Writes a fixed-width VMD-playable movie (movie.dcd / movie.psf / movie.tcl).
What it produces¶
synth_out_csp/L_001/ … L_008/, each withstage_1/2/3/sub-runs — the A→P restraint switch across the three O’Brien sub-stages.Nascent-only trajectories: each
stage_*/traj.psf/.dcdcontains only theLnascent beads — the 4576-bead ribosome is excluded from the trajectory and re-attached as static scenery by the movie stitcher’s--ribosomeoverlay.synth_out_csp/dwell_times.dat— per-residue dwell-time table.
Generated synth_out_*/ directories are git-ignored (bulky
trajectories/checkpoints). Delete them and re-run to reproduce.
Going to production¶
The full production run this tutorial is scaled down from lives in
sandbox/Ecoli/ (csp_val.ini). To reproduce it, start from
this csp.ini and:
Full length — remove
L_max(synthesize all 140 residues).Un-clamp the dwell — remove
max_steps_per_stage/min_steps_per_stageso each stage’s step count comes from the real dwell-time calculation.GPU —
device = GPU,ppn = 4.Post-synthesis —
ejection_steps = 10_000_000(let the finished chain diffuse out of the exit tunnel).

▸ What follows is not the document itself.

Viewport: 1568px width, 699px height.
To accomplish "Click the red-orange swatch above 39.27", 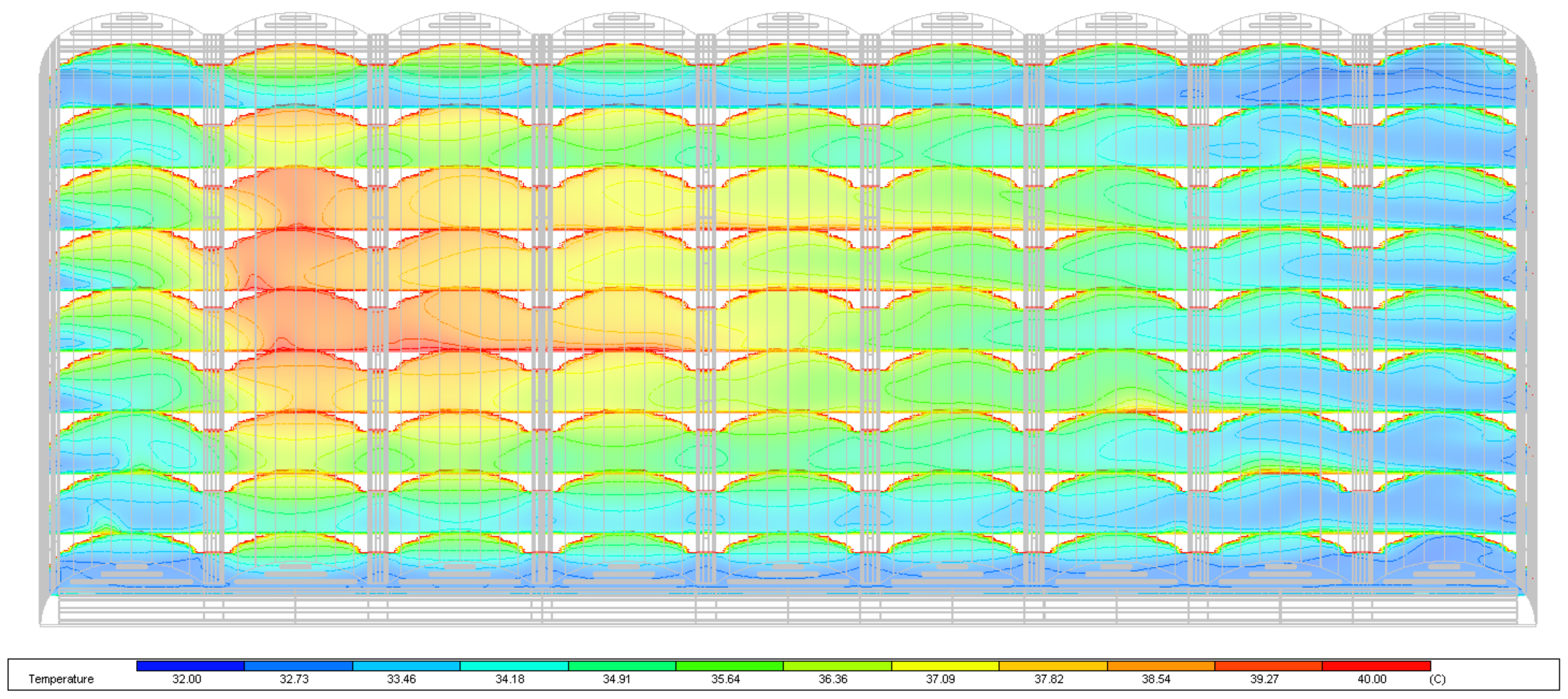I will (x=1268, y=666).
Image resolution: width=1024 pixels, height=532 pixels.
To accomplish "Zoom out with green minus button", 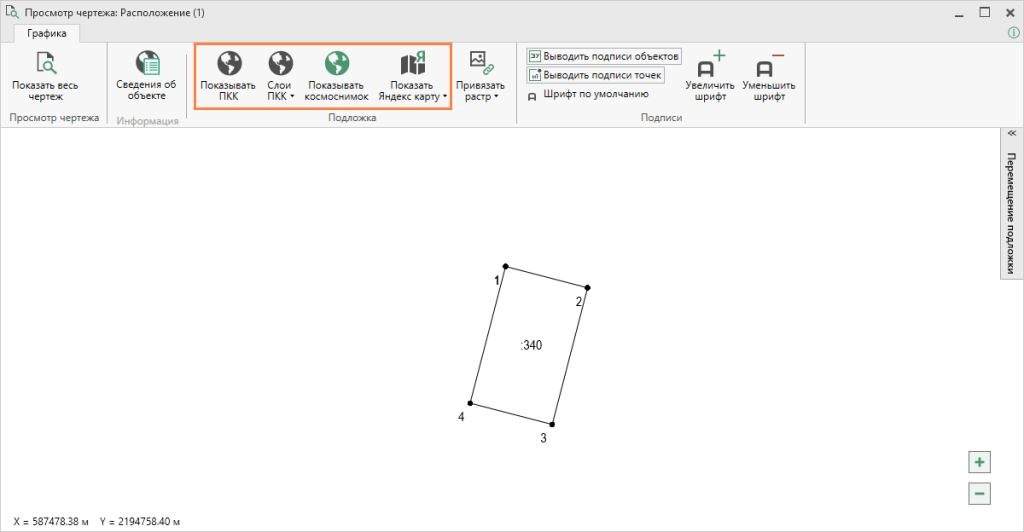I will pos(980,492).
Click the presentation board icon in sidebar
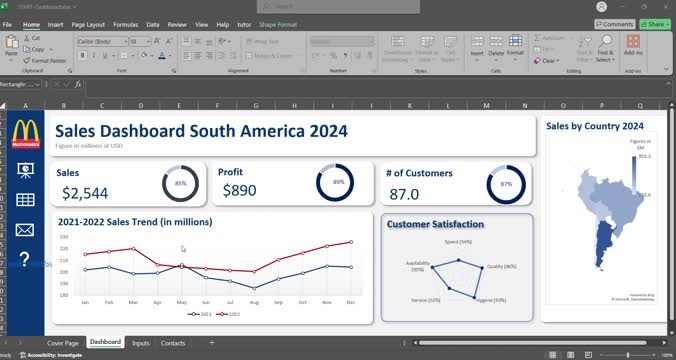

The same nascent chain + kinetics are run against different organisms’ ribosomes in
sandbox/ (Ecoli / Human / Yeast / Ncrassa) — only the ribosome PDB changes — to
compare co-translational behaviour across ribosome structures.
Where this sits in the series¶
The two co-translational tutorials split cosmo.csp by confinement geometry:
Tutorial 7 is the analytic cylindrical tunnel (no ribosome
beads; fast, never jams), and this one is the explicit coarse-grained ribosome
with O’Brien’s 3-stage per-codon kinetics.